Scrivener for Beginners with Kim McDougall – January 20, 7:00pm to 9:00pm, FREE

Sprouting Your Own Green World with Paul Coccia – February 20, 1:30pm to 4:00pm

Are You Writing this November?

National Novel Writing Month or NaNoWriMo is fast approaching. In this month-long goal to write 50,000 words, word-crafters across the world unite.

Here at the WCYR we like to celebrate with our own Mini-NaNo.

What’s that, you may ask?

Well, whether your plan is to write the full NaNo or just set your own personal goal for the month, the WCYR is here to support you. Every year, for the past six years, the WCYR has held a Mini-NaNo, where you get to choose your own goal (anywhere from 1,000 words to 50,000+ words) for the month of November.
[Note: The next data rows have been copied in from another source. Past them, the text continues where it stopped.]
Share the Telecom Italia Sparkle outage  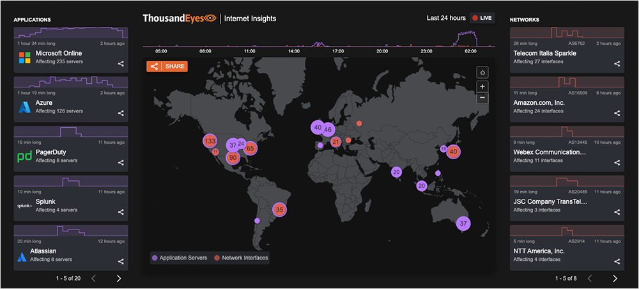click(x=617, y=63)
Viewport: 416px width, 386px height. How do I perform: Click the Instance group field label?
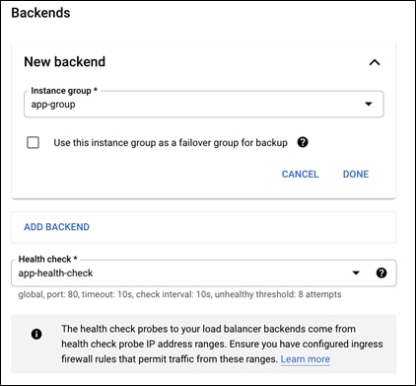point(64,91)
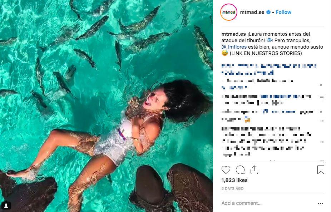Image resolution: width=331 pixels, height=212 pixels.
Task: Show tagged people icon on photo
Action: [6, 205]
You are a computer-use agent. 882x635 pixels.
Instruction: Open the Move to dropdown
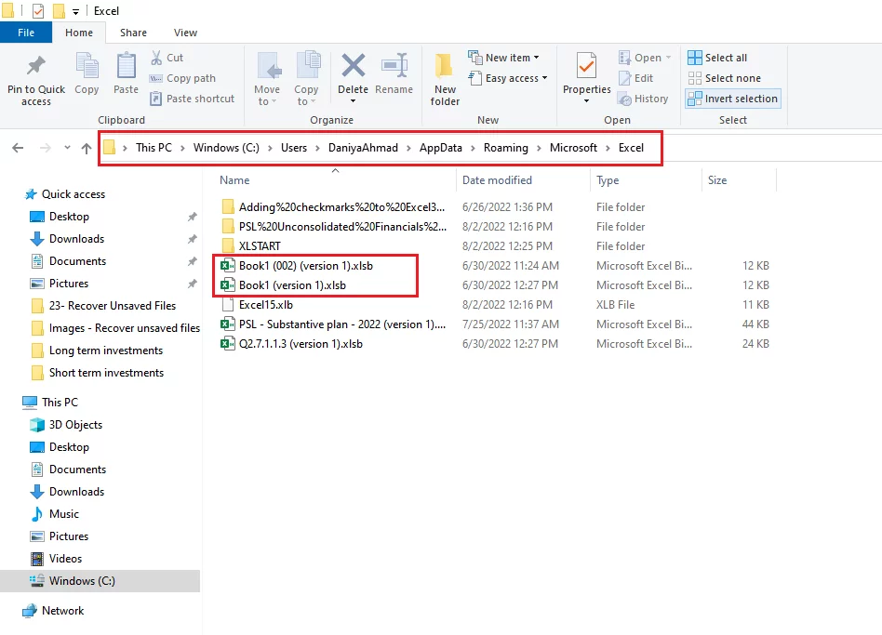point(267,78)
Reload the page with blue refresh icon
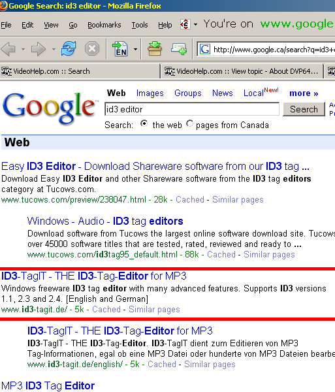Image resolution: width=335 pixels, height=392 pixels. coord(69,48)
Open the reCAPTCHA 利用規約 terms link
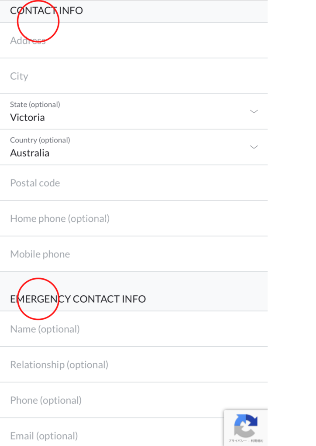Screen dimensions: 316x446 (258, 441)

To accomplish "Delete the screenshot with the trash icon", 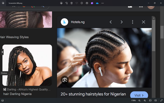I will [71, 3].
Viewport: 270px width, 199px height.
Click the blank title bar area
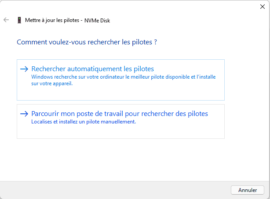(x=132, y=6)
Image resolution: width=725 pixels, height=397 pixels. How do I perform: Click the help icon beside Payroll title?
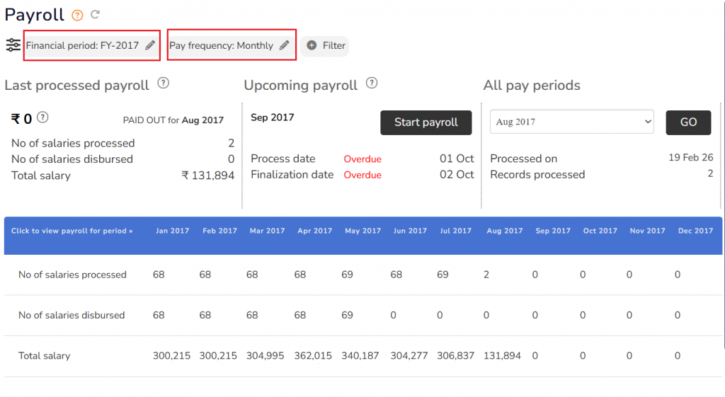77,15
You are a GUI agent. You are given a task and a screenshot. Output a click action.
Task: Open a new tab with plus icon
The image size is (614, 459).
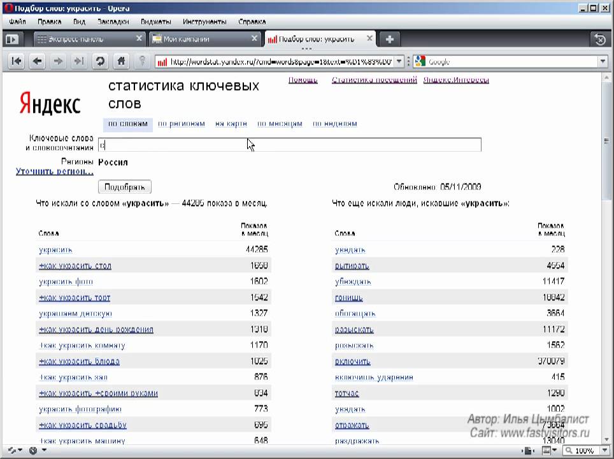coord(390,39)
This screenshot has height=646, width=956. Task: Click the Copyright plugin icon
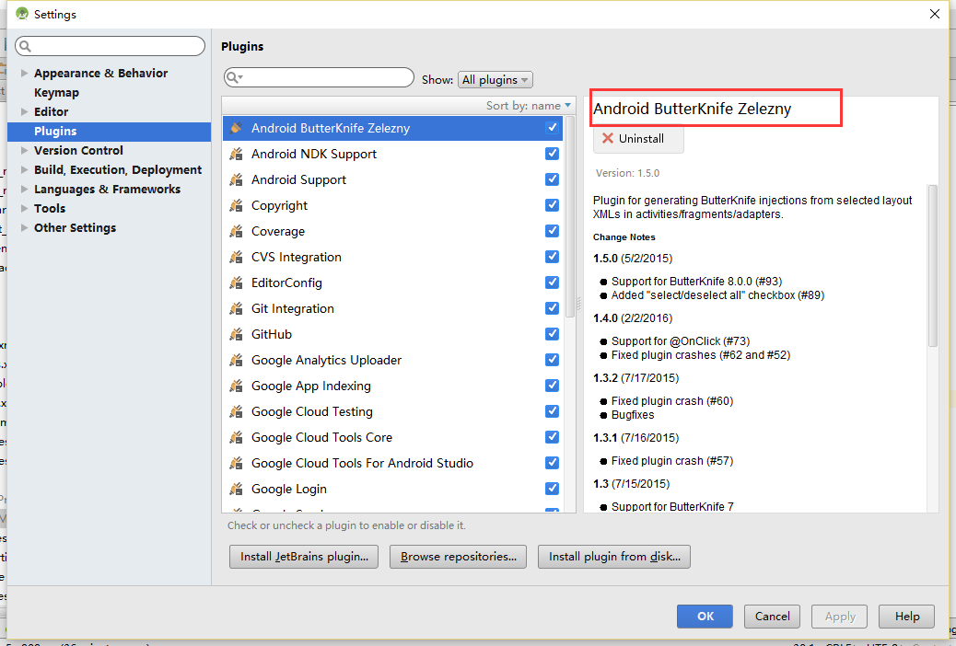(236, 206)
On our writing support Facebook page, Word by Word, we work toward helping you achieve your personal writing goal by:

  • Holding a declaration draw, where you can state your writing goal for the month of November, along with your form/genre(s) of choice, and automatically get entered to win a $5 Amazon gift card to put toward an e-book, or a discounted print book from one of our published members.
  • Holding a survival draw, where you state how close you made it to your goal (same prizes as above) at the end of the month.
  • Having an opportunity to discuss plot bunnies or characters that don’t listen, or celebrate a great session of writing.
  • Sharing fun/funny/encouraging memes, and taking silly polls to bolster your spirit.
  • Checking in once a week with a general update on how it’s going.
  • Sharing favourite quotes from your work-in-progress (WIP) that can be turned into fun graphics.
  • Joining us at our weekly write-ins for face-to-face support and comradery, which will take place Sunday mornings, and Monday and Thursday evenings.

Not sure what to write?  Can’t commit to a large goal? We’ve got you covered! Hope to see you there!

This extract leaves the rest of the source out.